Object Pose solvePnP

Question:

Unable to get object Pose and draw axis with 4 markers

I am trying to get the object pose by following This tutorial for Pose Estimation. In the video the author uses chessboard pattern(24,17) and mentions in the comment that any object with markers(detectable) can be used to estimate the pose.
I am using this Object with only 4 circular markers I am able to detect the markers and get the (x,y) points(ImagePoints) and ObjectPoint with an arbitrary ref. I have my camera calibrated(CameraMatrix and Distortion Coefficients). Following the tutorial i am unable to draw Object Frame.
This is what i was able to do so far.

#(x,y) points of detected markers, another function processes the image and returns the 4 points
Points = [(x1,y1),(x2,y2),(x3,y3),(x4,y5)] 
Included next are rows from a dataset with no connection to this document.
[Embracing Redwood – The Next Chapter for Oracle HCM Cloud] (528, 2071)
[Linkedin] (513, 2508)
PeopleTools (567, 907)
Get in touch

image_points  = np.array([
        Points[0],
        Points[1],
        Points[2],
        Points[3]
    ],dtype=np.float32)

image_points = np.ascontiguousarray(image_points).reshape((4,1,2))
    
object_points  = np.array([
        (80,56,0),
        (80,72,0),
        (57,72,0),
        (57,88,0)],
        dtype=np.float32).reshape((4,1,3)) #Set Z as 0

axis = np.float32([[5,0,0], [0,5,0], [0,0,-5]]).reshape(-1,3)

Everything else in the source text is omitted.